Entries on target coordinates:
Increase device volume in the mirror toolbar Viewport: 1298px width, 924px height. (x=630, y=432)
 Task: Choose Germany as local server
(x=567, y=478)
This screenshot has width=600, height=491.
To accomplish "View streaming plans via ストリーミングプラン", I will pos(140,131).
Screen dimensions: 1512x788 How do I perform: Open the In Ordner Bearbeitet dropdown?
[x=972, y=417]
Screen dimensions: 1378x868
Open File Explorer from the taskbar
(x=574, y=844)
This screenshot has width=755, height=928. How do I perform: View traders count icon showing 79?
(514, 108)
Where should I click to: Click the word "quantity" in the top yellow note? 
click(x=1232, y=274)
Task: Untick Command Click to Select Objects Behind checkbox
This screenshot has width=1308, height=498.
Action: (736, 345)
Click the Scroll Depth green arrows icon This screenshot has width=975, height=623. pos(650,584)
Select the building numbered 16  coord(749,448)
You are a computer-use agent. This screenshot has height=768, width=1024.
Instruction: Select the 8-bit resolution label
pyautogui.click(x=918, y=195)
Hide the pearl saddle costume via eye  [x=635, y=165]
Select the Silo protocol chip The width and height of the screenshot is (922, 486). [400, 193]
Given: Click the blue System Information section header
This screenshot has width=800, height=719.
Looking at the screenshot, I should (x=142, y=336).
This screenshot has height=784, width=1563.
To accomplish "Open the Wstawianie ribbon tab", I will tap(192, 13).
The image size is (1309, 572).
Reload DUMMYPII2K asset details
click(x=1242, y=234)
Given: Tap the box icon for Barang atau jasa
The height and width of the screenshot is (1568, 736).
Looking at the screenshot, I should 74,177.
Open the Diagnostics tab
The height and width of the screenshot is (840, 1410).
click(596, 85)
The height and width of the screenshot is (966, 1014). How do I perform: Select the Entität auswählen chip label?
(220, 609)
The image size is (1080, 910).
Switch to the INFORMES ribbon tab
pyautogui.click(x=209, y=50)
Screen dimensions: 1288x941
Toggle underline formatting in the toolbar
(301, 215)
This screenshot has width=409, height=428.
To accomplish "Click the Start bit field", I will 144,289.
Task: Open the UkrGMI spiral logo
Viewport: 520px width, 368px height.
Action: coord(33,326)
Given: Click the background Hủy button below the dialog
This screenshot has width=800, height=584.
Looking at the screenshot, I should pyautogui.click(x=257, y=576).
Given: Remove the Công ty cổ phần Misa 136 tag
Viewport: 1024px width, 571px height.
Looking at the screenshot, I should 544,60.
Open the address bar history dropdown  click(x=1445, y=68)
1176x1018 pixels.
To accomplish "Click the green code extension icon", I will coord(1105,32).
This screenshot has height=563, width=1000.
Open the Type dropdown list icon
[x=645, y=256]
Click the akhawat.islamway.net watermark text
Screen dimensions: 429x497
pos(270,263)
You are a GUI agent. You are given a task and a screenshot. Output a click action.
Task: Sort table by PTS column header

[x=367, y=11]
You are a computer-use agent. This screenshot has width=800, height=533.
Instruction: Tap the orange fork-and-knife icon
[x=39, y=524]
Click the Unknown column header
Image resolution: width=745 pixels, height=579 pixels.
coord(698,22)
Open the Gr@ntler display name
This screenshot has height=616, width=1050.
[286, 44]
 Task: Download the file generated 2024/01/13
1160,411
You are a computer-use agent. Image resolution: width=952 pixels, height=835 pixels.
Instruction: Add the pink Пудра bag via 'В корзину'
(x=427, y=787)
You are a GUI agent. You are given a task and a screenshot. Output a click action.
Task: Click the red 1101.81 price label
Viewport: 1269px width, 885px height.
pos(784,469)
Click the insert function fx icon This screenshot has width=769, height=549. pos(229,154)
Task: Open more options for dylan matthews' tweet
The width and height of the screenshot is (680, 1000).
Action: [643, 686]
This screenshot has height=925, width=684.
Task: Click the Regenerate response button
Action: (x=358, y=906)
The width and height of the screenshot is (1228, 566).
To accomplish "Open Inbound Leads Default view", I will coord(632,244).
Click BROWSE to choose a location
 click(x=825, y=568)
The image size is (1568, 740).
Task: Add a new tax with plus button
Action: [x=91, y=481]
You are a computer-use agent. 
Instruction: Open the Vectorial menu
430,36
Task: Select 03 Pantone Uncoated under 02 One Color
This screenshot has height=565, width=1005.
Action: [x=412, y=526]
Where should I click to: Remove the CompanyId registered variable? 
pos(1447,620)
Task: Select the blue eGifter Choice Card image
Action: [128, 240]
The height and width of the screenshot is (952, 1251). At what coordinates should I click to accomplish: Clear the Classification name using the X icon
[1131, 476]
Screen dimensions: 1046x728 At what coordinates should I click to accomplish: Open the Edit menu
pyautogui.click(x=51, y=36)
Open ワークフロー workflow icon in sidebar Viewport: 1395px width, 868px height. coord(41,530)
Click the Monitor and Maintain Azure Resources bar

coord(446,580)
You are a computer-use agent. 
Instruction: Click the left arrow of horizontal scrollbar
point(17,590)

- **Directions**: Rewrite the data from the line with "Screen dimensions: 1046x728" through the end of the data as a Markdown table with the columns "Row" and "Line", skipping blank lines.

- **Final answer**:
| Row | Line |
|---|---|
| 1 | Screen dimensions: 1046x728 At what coordinates should I click to accomplish: Open the Edit menu |
| 2 | pyautogui.click(x=51, y=36) |
| 3 | Open ワークフロー workflow icon in sidebar Viewport: 1395px width, 868px height. coord(41,530) |
| 4 | Click the Monitor and Maintain Azure Resources bar |
| 5 | coord(446,580) |
| 6 | You are a computer-use agent.  |
| 7 | Instruction: Click the left arrow of horizontal scrollbar |
| 8 | point(17,590) |